> Extract to read
::::

Cold Blood is an enthralling meditation on death, love and memory evoked through dance, theatre and filmmaking. 

The brainchild of a Belgian couple, choreographer Michèle Anne De Mey and filmmaker Jaco Van Dormael, the show juxtaposes technical craft and artistic performance to illustrate the last impressions of life in the moments after death. 

Dancers, using only their hands and forearms, perform alongside an illusion of lighting, camera work and miniature sets to create an instant film projected above them. Cameras, props, backdrops and trolleys are wheeled on and around the stage creating a vast array of intricate sets including a car wash, a hospital and a strip club.

Seven deaths play out on screen and stage – including an airplane crash, a bra-clasp swallowed at a strip club, a murderess’ suicide – and though the manner of each is unexpected and punctuated with a comedic surprise, they are also often violent and premature.

::::

> Problem
Continue the review of Cold Blood from where it stops, picking up after the sentence about the seven deaths.

[Collected data entries]
::::

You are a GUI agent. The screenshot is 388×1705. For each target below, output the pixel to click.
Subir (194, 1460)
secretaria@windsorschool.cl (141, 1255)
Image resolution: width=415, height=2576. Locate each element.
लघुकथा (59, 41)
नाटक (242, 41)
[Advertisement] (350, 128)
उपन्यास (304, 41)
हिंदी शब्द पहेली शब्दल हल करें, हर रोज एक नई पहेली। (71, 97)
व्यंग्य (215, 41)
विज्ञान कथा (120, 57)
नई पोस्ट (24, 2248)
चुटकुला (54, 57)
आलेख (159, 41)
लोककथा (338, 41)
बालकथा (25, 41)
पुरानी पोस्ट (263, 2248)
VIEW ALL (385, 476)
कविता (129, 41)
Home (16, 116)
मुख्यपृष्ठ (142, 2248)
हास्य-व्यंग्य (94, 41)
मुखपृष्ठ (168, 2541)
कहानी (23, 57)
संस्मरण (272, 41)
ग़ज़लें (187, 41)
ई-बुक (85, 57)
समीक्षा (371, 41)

::::

> Answer to the problem
The paralleling of precise 'backstage' mechanics and dreamy cinematic effects emphasises the big questions the show grapples with: how much control do we really have over our lives and deaths, and at the end, what really matters? 

Thomas Gunzig’s narrative – spoken by Toby Regbo – is poetic with a dry irony that evokes the small absurdities of life, and using hands as the premier performers of the piece lends a strange incongruity to what might otherwise be tragic, violent or obscene. 

Taken together, the performance is not only deeply moving, but visually stunning as the Kiss & Cry Collective bring each element seamlessly together. In Cold Blood, the nuts and bolts of production are laid bare and what is revealed is a contemplative, surprising and beautiful work of art.